__WHAT THE TASK ASKS__: Please retype, word for word, the line containing "You are a computer-use" and every line after it through the end of the records, leaving out all pictures.

[Stored records]

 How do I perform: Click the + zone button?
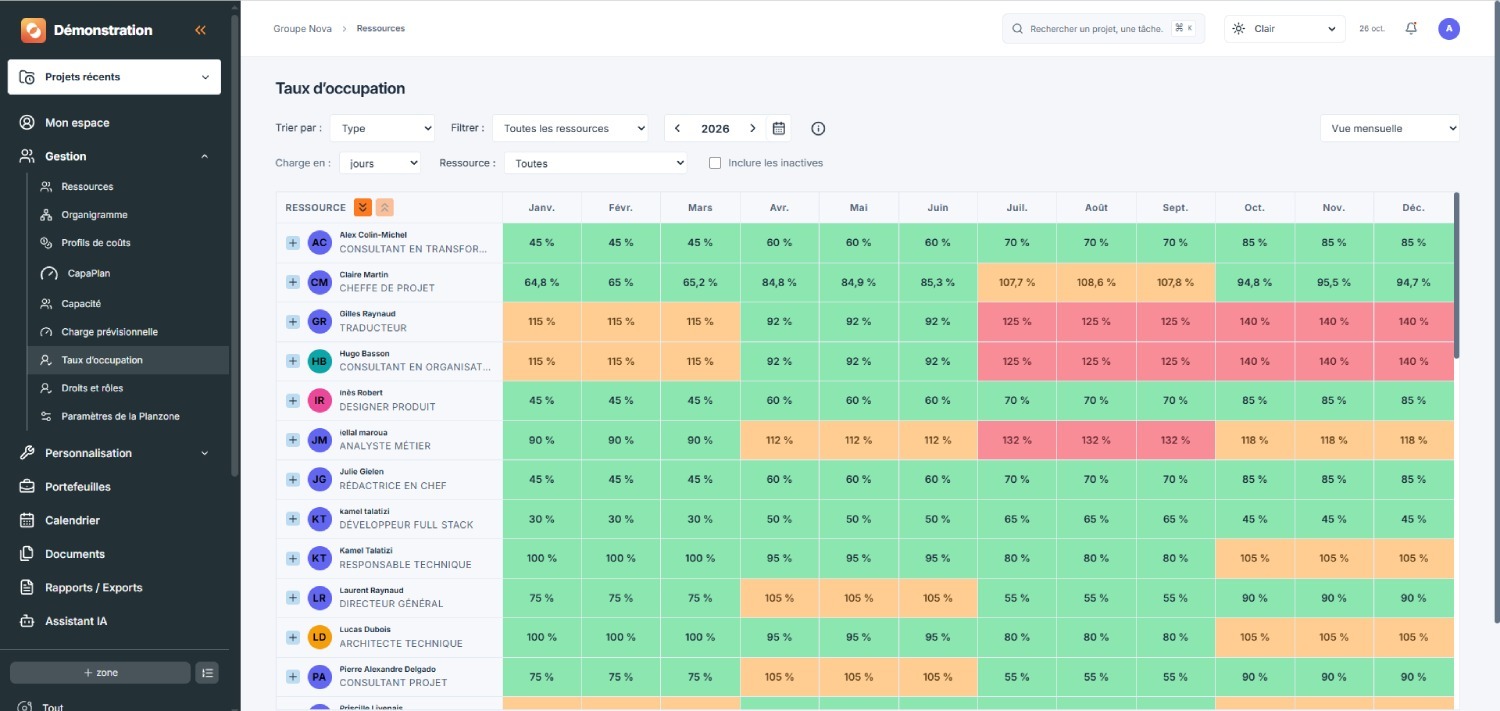(100, 673)
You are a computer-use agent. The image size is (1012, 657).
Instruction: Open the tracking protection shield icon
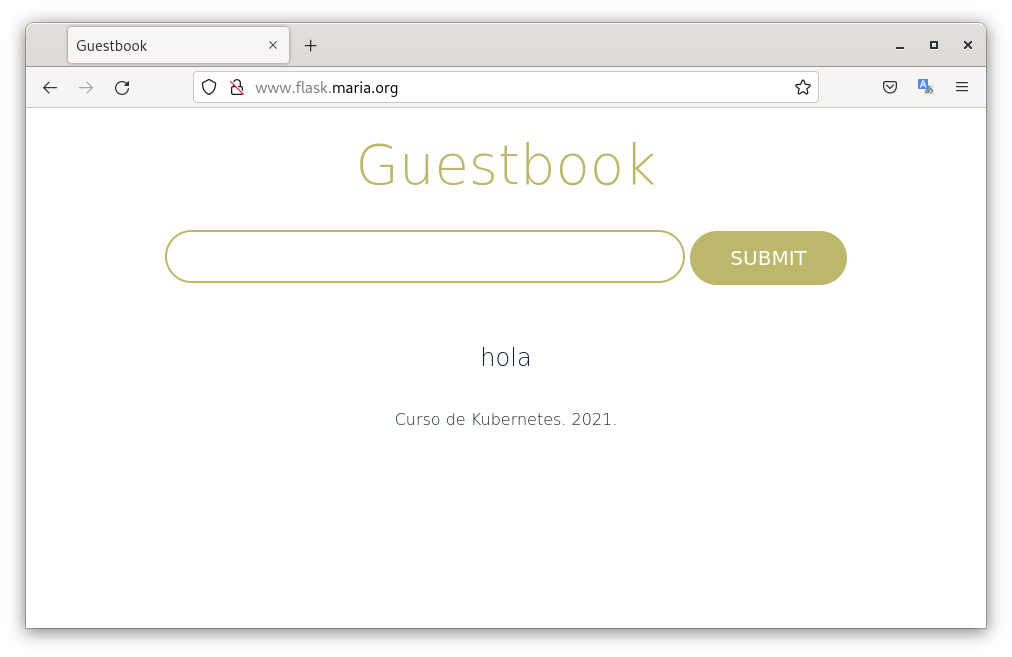[x=209, y=88]
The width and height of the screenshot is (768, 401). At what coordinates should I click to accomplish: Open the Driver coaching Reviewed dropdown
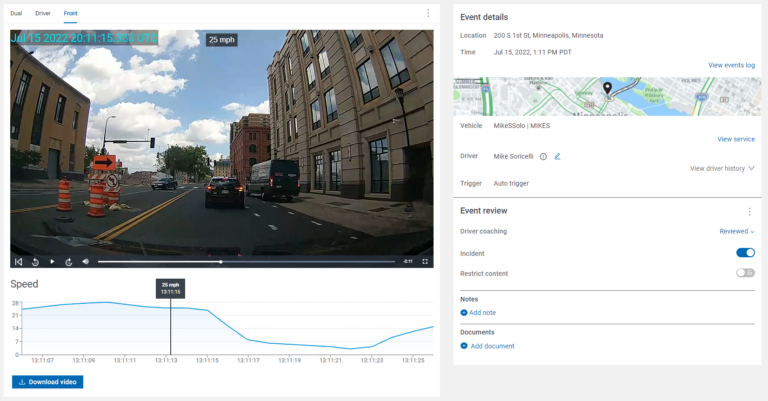click(x=737, y=231)
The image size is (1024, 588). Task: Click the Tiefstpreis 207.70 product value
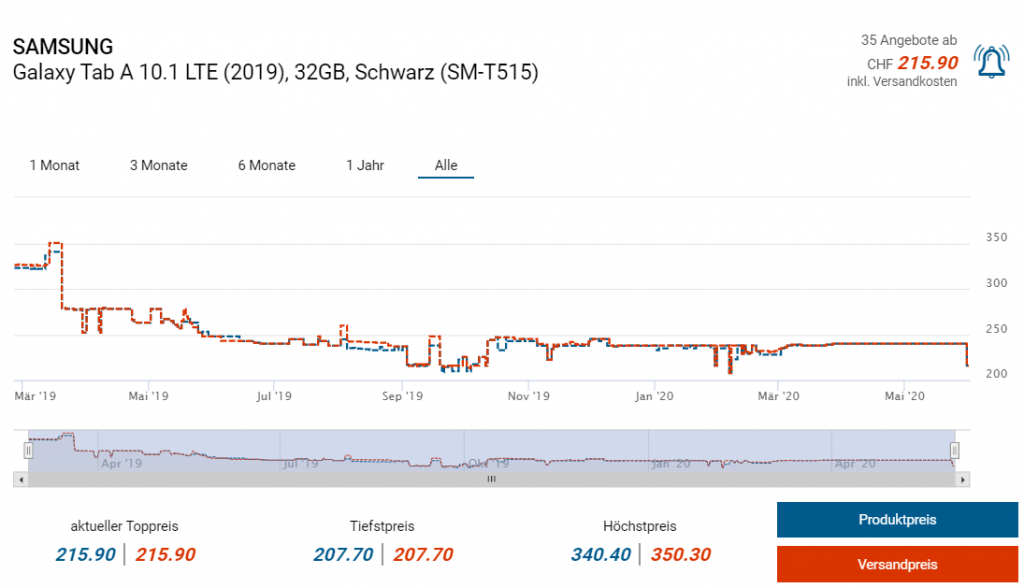[343, 555]
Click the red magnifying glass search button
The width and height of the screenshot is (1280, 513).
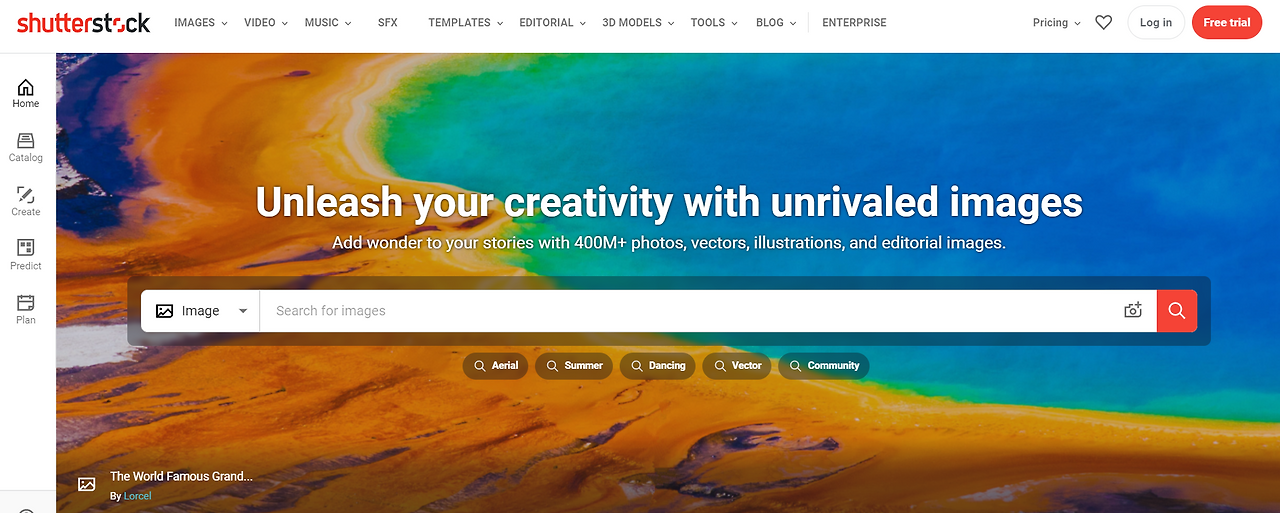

__RESPONSE TO THE EXERCISE__:
You are a computer-use agent. The image size is (1012, 657).
Instruction: Open the tracking protection shield icon
[x=209, y=88]
The width and height of the screenshot is (768, 401). At what coordinates should I click to accomplish: Open the Driver coaching Reviewed dropdown
click(x=737, y=231)
The image size is (1024, 588). Task: Click the Tiefstpreis 207.70 product value
[343, 555]
Click the red magnifying glass search button
The width and height of the screenshot is (1280, 513).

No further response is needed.